Both the Tories and Lib Dems have backed government measures to increase penalties for UK computer hackers.
The hacking measures enjoy some cross-party support
Anyone hacking a computer could be punished with 10 years' imprisonment under new laws.
The move follows campaigning from Labour MP Tom Harris, whose ideas are now being adopted in the Police and Justice Bill.
There will be a clearer outlawing of offences like denial-of-service attacks in which systems are debilitated.
Typically, this is done by massively overloading the system and thereby exhausting its computing power.
The bill - which was being debated for the first time in the House of Commons on Monday - would also boost the penalty for using hacking tools.

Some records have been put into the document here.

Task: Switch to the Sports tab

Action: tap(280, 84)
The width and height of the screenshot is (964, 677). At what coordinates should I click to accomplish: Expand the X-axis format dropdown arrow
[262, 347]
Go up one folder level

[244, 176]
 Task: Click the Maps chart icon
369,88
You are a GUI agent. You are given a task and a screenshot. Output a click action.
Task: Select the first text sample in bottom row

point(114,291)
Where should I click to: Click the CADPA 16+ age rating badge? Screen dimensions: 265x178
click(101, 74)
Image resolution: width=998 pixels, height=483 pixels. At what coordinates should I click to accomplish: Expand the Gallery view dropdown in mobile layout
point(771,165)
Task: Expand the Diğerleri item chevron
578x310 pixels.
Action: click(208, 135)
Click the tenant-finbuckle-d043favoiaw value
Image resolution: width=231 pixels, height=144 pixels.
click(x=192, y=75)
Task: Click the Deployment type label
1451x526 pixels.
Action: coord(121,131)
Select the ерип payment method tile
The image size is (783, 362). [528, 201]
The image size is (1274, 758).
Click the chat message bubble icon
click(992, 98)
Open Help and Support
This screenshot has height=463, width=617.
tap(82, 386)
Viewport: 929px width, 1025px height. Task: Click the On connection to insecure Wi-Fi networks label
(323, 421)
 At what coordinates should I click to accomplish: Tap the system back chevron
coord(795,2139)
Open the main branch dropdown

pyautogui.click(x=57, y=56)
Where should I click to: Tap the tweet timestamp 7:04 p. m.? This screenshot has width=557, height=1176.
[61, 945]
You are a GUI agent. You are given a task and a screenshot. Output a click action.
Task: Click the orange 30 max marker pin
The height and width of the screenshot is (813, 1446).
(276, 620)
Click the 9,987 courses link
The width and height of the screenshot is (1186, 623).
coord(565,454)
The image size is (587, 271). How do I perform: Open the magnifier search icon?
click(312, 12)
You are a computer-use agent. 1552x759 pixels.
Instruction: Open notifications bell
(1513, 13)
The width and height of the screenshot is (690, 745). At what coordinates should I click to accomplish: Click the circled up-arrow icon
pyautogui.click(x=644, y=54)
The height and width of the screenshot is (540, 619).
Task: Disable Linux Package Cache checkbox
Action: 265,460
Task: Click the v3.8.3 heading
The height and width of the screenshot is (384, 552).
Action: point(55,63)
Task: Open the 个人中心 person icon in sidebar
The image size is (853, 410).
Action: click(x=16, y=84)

Home Secretary Charles Clarke said: "We need to recognise that in our increasingly interdependent world, work with international partners to tackle terrorism and serious organised crime will be increasingly important.
"One of the growing new threats that can only be tackled through extensive international cooperation is the continued threat posed by computing hacking and denial-of-service attacks."
During the first debate on the legislation, Nick Herbert, for the Tories, criticised much of the rest of the bill, but said measures to tackle hacking were "perfectly sensible" and would enjoy support from across the Commons.
For the Liberal Democrats, Lynne Featherstone also said there was support for measures on computer hacking, while dismissing the bill as a whole as pernicious.
The bill passed on to its second reading without a vote.